_Work request_: Each entry has to be copied exactly, with nothing missed.

(Saved data entries)
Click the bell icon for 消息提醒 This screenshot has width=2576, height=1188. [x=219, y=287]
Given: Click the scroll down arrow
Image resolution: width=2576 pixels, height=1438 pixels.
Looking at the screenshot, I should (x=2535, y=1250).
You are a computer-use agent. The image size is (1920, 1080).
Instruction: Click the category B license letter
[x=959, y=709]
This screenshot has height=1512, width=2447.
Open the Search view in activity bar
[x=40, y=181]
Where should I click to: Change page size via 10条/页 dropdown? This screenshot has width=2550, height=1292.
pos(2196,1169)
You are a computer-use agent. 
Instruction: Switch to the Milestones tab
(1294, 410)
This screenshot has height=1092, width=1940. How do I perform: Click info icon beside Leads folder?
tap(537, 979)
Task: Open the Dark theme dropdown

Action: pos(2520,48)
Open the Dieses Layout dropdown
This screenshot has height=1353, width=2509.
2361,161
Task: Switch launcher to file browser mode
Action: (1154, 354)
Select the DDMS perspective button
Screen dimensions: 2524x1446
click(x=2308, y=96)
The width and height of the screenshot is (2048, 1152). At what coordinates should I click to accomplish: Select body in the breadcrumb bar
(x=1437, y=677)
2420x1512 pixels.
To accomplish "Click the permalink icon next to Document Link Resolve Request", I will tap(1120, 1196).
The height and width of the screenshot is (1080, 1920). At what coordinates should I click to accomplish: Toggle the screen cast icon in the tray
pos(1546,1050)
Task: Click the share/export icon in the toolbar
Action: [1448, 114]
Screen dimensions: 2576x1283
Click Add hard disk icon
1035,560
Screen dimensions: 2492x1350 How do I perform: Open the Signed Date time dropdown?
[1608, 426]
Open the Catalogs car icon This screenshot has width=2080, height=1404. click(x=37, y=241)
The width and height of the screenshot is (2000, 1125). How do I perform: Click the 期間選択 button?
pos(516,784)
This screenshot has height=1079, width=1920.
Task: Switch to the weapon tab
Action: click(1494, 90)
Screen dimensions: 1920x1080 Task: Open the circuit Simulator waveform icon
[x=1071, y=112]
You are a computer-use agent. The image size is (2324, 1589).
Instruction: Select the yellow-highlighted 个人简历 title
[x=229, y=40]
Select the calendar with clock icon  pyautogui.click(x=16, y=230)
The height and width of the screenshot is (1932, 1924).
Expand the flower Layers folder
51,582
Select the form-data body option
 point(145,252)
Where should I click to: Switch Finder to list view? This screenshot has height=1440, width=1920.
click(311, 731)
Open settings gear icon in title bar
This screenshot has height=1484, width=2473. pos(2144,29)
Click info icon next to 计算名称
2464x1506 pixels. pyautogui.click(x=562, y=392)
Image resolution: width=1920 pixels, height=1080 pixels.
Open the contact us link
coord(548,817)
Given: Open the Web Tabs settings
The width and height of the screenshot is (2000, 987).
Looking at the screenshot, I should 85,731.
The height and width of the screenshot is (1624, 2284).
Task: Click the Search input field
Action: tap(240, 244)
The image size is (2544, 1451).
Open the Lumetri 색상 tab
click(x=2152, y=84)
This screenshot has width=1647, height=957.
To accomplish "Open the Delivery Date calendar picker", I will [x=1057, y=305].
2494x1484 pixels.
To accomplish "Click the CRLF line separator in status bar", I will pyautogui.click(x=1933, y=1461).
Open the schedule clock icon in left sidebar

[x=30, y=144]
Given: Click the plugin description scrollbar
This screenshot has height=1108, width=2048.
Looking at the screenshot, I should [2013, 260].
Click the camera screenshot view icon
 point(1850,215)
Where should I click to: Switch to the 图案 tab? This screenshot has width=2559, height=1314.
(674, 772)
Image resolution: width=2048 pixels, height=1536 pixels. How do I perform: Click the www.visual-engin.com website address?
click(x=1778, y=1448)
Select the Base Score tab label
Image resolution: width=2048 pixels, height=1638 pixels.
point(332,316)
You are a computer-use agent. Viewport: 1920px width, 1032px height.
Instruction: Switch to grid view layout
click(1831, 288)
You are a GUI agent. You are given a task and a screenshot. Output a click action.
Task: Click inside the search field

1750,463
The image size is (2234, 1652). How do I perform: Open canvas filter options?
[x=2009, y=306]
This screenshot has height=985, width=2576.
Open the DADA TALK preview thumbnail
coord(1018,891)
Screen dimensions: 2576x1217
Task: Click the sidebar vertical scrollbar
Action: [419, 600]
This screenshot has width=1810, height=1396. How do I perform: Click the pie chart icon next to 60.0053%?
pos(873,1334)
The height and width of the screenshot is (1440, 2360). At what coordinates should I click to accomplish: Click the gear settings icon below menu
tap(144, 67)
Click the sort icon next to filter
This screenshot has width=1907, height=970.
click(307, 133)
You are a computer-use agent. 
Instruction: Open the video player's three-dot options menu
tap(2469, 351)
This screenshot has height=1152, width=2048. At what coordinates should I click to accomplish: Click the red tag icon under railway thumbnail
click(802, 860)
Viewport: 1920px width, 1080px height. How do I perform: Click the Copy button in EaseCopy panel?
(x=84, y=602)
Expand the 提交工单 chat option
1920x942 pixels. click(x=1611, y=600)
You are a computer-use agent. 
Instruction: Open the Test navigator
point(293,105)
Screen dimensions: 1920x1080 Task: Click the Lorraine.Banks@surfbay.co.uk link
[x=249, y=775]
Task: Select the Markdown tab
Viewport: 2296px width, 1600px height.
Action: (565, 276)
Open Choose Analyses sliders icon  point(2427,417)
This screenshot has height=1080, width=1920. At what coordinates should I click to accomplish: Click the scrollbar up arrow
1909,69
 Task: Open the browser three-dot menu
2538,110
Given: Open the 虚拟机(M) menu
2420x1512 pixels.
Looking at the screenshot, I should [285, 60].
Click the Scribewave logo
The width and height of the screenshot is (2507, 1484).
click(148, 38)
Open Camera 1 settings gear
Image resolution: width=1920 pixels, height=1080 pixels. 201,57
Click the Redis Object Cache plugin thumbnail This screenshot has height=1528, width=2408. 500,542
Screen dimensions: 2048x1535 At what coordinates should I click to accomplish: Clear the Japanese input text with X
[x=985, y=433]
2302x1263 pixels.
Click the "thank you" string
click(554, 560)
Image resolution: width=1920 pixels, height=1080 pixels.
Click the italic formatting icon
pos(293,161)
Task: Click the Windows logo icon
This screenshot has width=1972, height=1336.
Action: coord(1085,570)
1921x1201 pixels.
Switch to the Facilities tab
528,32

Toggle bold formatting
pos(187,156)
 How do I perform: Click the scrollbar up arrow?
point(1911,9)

_Output of the task_:
Click the bell icon for 消息提醒 This screenshot has width=2576, height=1188. [x=219, y=287]
Given: Click the scroll down arrow
Image resolution: width=2576 pixels, height=1438 pixels.
Looking at the screenshot, I should (x=2535, y=1250).
You are a computer-use agent. The image size is (1920, 1080).
Instruction: Click the category B license letter
[x=959, y=709]
This screenshot has height=1512, width=2447.
Open the Search view in activity bar
[x=40, y=181]
Where should I click to: Change page size via 10条/页 dropdown? This screenshot has width=2550, height=1292.
pos(2196,1169)
You are a computer-use agent. 
Instruction: Switch to the Milestones tab
(1294, 410)
This screenshot has height=1092, width=1940. How do I perform: Click info icon beside Leads folder?
tap(537, 979)
Task: Open the Dark theme dropdown

Action: pos(2520,48)
Open the Dieses Layout dropdown
This screenshot has height=1353, width=2509.
2361,161
Task: Switch launcher to file browser mode
Action: (1154, 354)
Select the DDMS perspective button
Screen dimensions: 2524x1446
click(x=2308, y=96)
The width and height of the screenshot is (2048, 1152). At what coordinates should I click to accomplish: Select body in the breadcrumb bar
(x=1437, y=677)
2420x1512 pixels.
To accomplish "Click the permalink icon next to Document Link Resolve Request", I will tap(1120, 1196).
The height and width of the screenshot is (1080, 1920). At what coordinates should I click to accomplish: Toggle the screen cast icon in the tray
pos(1546,1050)
Task: Click the share/export icon in the toolbar
Action: [1448, 114]
Screen dimensions: 2576x1283
Click Add hard disk icon
1035,560
Screen dimensions: 2492x1350 How do I perform: Open the Signed Date time dropdown?
[1608, 426]
Open the Catalogs car icon This screenshot has width=2080, height=1404. click(x=37, y=241)
The width and height of the screenshot is (2000, 1125). How do I perform: Click the 期間選択 button?
pos(516,784)
This screenshot has height=1079, width=1920.
Task: Switch to the weapon tab
Action: click(1494, 90)
Screen dimensions: 1920x1080 Task: Open the circuit Simulator waveform icon
[x=1071, y=112]
You are a computer-use agent. The image size is (2324, 1589).
Instruction: Select the yellow-highlighted 个人简历 title
[x=229, y=40]
Select the calendar with clock icon  pyautogui.click(x=16, y=230)
The height and width of the screenshot is (1932, 1924).
Expand the flower Layers folder
51,582
Select the form-data body option
 point(145,252)
Where should I click to: Switch Finder to list view? This screenshot has height=1440, width=1920.
click(311, 731)
Open settings gear icon in title bar
This screenshot has height=1484, width=2473. pos(2144,29)
Click info icon next to 计算名称
2464x1506 pixels. pyautogui.click(x=562, y=392)
Image resolution: width=1920 pixels, height=1080 pixels.
Open the contact us link
coord(548,817)
Given: Open the Web Tabs settings
The width and height of the screenshot is (2000, 987).
Looking at the screenshot, I should 85,731.
The height and width of the screenshot is (1624, 2284).
Task: Click the Search input field
Action: tap(240, 244)
The image size is (2544, 1451).
Open the Lumetri 색상 tab
click(x=2152, y=84)
This screenshot has width=1647, height=957.
To accomplish "Open the Delivery Date calendar picker", I will [x=1057, y=305].
2494x1484 pixels.
To accomplish "Click the CRLF line separator in status bar", I will pyautogui.click(x=1933, y=1461).
Open the schedule clock icon in left sidebar

[x=30, y=144]
Given: Click the plugin description scrollbar
This screenshot has height=1108, width=2048.
Looking at the screenshot, I should [2013, 260].
Click the camera screenshot view icon
 point(1850,215)
Where should I click to: Switch to the 图案 tab? This screenshot has width=2559, height=1314.
(674, 772)
Image resolution: width=2048 pixels, height=1536 pixels. How do I perform: Click the www.visual-engin.com website address?
click(x=1778, y=1448)
Select the Base Score tab label
Image resolution: width=2048 pixels, height=1638 pixels.
point(332,316)
You are a computer-use agent. Viewport: 1920px width, 1032px height.
Instruction: Switch to grid view layout
click(1831, 288)
You are a GUI agent. You are given a task and a screenshot. Output a click action.
Task: Click inside the search field

1750,463
The image size is (2234, 1652). How do I perform: Open canvas filter options?
[x=2009, y=306]
This screenshot has height=985, width=2576.
Open the DADA TALK preview thumbnail
coord(1018,891)
Screen dimensions: 2576x1217
Task: Click the sidebar vertical scrollbar
Action: [419, 600]
This screenshot has width=1810, height=1396. How do I perform: Click the pie chart icon next to 60.0053%?
pos(873,1334)
The height and width of the screenshot is (1440, 2360). At what coordinates should I click to accomplish: Click the gear settings icon below menu
tap(144, 67)
Click the sort icon next to filter
This screenshot has width=1907, height=970.
click(307, 133)
You are a computer-use agent. 
Instruction: Open the video player's three-dot options menu
tap(2469, 351)
This screenshot has height=1152, width=2048. At what coordinates should I click to accomplish: Click the red tag icon under railway thumbnail
click(802, 860)
Viewport: 1920px width, 1080px height. How do I perform: Click the Copy button in EaseCopy panel?
(x=84, y=602)
Expand the 提交工单 chat option
1920x942 pixels. click(x=1611, y=600)
You are a computer-use agent. 
Instruction: Open the Test navigator
point(293,105)
Screen dimensions: 1920x1080 Task: Click the Lorraine.Banks@surfbay.co.uk link
[x=249, y=775]
Task: Select the Markdown tab
Viewport: 2296px width, 1600px height.
Action: (565, 276)
Open Choose Analyses sliders icon  point(2427,417)
This screenshot has height=1080, width=1920. At what coordinates should I click to accomplish: Click the scrollbar up arrow
1909,69
 Task: Open the browser three-dot menu
2538,110
Given: Open the 虚拟机(M) menu
2420x1512 pixels.
Looking at the screenshot, I should [285, 60].
Click the Scribewave logo
The width and height of the screenshot is (2507, 1484).
click(148, 38)
Open Camera 1 settings gear
Image resolution: width=1920 pixels, height=1080 pixels. 201,57
Click the Redis Object Cache plugin thumbnail This screenshot has height=1528, width=2408. 500,542
Screen dimensions: 2048x1535 At what coordinates should I click to accomplish: Clear the Japanese input text with X
[x=985, y=433]
2302x1263 pixels.
Click the "thank you" string
click(554, 560)
Image resolution: width=1920 pixels, height=1080 pixels.
Click the italic formatting icon
pos(293,161)
Task: Click the Windows logo icon
This screenshot has width=1972, height=1336.
Action: coord(1085,570)
1921x1201 pixels.
Switch to the Facilities tab
528,32

Toggle bold formatting
pos(187,156)
 How do I perform: Click the scrollbar up arrow?
point(1911,9)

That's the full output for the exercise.